Réécrire le passé pour régner
Mais il y a aussi des réécritures volontaires de l’histoire. Comme dans Battle Royale. Le roman, pas le film. Le Japon est dirigé par un gouvernement nazi. Au cours d’une conversation entre deux collégiens, on apprend que le régime nazi se prétend millénaire alors qu’on n’en est qu’au 12ème Führer. Führer dont l’existence même est douteuse, nous sommes plus sur un archétype du pouvoir. Dans Chroniques du Pays des mères, à l’inverse, on se réintéresse au passé. On sait comment on est arrivés dans cet univers, que les hommes ont été victime d’une maladie qui les a décimés.

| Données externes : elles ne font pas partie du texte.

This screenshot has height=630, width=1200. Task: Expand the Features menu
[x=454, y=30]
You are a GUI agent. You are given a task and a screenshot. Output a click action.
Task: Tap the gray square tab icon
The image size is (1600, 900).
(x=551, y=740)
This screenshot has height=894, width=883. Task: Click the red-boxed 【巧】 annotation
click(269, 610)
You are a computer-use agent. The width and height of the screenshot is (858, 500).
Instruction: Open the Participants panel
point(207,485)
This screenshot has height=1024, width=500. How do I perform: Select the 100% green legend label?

Cette grande Histoire reste connue, laissant en vestige une grippe potentiellement mortelle pour les jeunes enfants. Mais nous avons tout de même droit à une réécriture et un grand oubli des civilisations précédentes. L’héroïne Lisbeth, devenue archéologue, découvre un grand bâtiment avec un ascenseur qui suscite beaucoup de curiosité. Mais surtout, grâce à ses recherches, elle va découvrir que l’Histoire fondatrice de sa société n’est qu’un grand mensonge.
N’oubliez pas les erreurs du présent
Ces dystopies au passé oublié et/ou réécrit nous alerte sur l’importance de la mémoire. En effaçant les souvenirs d’un effroyable, on condamne l’Humanité à réitérer les mêmes erreurs. Car il ne faut pas oublier que les dystopies ont vocation à prévenir. On n’imagine pas un futur sombre gratuitement. Beaucoup de récits aiment imaginer une nouvelle technologie qui va nous dépasser et nous ravager ou une impuissance face aux éléments. Mais le parti-pris d’affirmer que le ver est déjà dans le fruit et que ce danger d’aujourd’hui sera la menace de demain si on oublie est un parti-pris intéressant. Même dans des sociétés pacifiées comme Le passeur ou Community, la nostalgie de ce monde oublié finit par semer le trouble. L’oubli n’est pas une option. Un message assez fort, surtout actuellement dans nos sociétés à tendance révisionniste.